Re: Mamusie wrzesień-październik 2011 *16*
Witajcie,
ja może i mało się udzielam za to czytam regularnie i całkiem sporo z waszych rad i pomysłów korzystam.
Lipuszka - Ty to już naprawdę masz wszystko pięknie...
rozwiń
Witajcie,
ja może i mało się udzielam za to czytam regularnie i całkiem sporo z waszych rad i pomysłów korzystam.
Lipuszka - Ty to już naprawdę masz wszystko pięknie przygotowane ! Normalnie mnie zawstydzasz :-) Patrząc na twój pokoik uświadomiłam sobie, że brakuje mi jeszcze karuzeli nad łóżeczko - dzięki za podpowiedź :-) Poza tym podpatrzyłam sprzęty Aventu, które też mam, identyczną owieczkę z bijącym sercem oraz wózek X-lander, tyle że ja mam zielonego XA.
Titina - gondola X-landera XA wcale nie jest taka mała i jak dotąd żadna ze znanych mi mam na to nie narzekała, więc może i nam podpasuje
A poza tym jak postanowiłam tak zrobiłam - wtorek i środę spędziliśmy z mężem najpierw w Ikei a potem głównie na ostrym sprzątaniu. Nie był to jeszcze "instynkt wicia gniazda", raczej zdrowy rozsądek ale ciąża chyba dodała mi energii, bo szłam jak taran pozbywając się stert nieużywanych rzeczy, mebli, kosmetyków itp. Normalnie zrobiło się jaśniej :-) Poza tym ruszyło pranie, prasowanie, mąż wstawił komodę do sypialni, złożył łóżeczko i cóż ... trochę nam jeszcze brakuje do Lipuszki, ale jesteśmy na bardzo dobrej drodze :-) Z zakupów pozostała wanienka, karuzela i - tu będzie najgorzej - drugi stanik do karmienia !
Do mam większobiuściastych - po raz pierwszy chyba pozazdrościłam mamom z miseczkami maks.

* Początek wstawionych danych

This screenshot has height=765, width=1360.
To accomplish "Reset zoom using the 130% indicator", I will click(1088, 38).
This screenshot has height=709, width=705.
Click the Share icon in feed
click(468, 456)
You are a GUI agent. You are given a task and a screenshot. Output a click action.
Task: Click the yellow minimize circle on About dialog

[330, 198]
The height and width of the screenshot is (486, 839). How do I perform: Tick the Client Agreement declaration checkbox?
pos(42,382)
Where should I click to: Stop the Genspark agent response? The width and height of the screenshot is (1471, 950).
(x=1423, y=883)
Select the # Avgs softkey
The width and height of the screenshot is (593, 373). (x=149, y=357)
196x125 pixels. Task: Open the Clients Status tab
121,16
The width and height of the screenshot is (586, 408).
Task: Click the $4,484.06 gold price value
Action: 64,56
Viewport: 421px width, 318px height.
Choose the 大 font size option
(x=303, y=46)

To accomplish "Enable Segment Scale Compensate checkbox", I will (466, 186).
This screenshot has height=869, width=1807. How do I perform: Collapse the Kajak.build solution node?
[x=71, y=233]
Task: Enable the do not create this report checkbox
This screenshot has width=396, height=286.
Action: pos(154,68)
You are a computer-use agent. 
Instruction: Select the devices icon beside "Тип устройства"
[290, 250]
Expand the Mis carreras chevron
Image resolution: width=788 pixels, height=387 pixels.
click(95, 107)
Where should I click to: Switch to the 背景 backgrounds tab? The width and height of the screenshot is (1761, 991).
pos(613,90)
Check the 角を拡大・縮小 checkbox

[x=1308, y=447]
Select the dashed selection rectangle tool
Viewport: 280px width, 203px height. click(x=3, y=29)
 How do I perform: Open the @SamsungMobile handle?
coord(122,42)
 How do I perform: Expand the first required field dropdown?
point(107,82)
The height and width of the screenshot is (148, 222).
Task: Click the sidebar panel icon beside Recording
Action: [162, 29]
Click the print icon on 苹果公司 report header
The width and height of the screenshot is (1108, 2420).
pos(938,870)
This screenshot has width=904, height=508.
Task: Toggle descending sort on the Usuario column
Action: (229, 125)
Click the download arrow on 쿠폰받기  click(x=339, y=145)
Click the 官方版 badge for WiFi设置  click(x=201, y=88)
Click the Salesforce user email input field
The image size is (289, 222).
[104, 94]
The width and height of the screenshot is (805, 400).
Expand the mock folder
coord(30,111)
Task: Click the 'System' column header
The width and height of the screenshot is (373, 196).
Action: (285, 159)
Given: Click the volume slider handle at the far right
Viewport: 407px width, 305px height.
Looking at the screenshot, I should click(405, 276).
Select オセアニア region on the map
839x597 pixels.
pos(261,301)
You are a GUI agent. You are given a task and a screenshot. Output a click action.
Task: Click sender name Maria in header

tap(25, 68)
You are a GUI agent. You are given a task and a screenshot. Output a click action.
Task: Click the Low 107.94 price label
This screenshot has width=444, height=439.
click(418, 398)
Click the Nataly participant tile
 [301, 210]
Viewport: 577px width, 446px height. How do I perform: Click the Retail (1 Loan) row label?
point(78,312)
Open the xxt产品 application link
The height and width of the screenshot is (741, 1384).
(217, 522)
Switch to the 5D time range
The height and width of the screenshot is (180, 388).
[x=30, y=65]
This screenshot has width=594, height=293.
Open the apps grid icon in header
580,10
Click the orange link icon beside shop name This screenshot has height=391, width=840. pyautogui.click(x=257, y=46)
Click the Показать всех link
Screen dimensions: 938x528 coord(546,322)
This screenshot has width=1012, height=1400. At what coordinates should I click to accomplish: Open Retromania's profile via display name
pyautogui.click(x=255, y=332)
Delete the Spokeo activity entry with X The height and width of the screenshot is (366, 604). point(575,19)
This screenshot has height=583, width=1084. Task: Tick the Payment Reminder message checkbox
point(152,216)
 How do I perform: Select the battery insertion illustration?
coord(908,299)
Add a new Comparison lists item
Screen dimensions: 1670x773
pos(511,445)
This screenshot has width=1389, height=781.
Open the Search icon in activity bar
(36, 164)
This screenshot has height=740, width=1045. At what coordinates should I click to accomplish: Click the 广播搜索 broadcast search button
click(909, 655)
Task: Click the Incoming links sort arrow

D, bo to co jest dostępne w moim rozm. to jakaś masakra i to jeszcze taka, za którą trzeba sporo zapłacić. Ostatecznie kupiłam jeden stanik Panache Sophia nursing (169 zł, bez fiszbin), wg. pani brafiterki leży świetnie, ja mam inne zdanie ale po prostu nie mam innego wyjścia. Alles ma miseczki tylko do G albo H, ale wypadają naprawdę małe, a szkoda bo kosztują ok. 70 zł, są całkiem ładne i mają miękkie fiszbiny, więc całość od razu wygląda inaczej. Teraz pozostaje mi znaleźć jakiś drugi stanik na zmianę w Internecie, jest kilka opcji, w razie czego można odesłać, więc zaryzykuję.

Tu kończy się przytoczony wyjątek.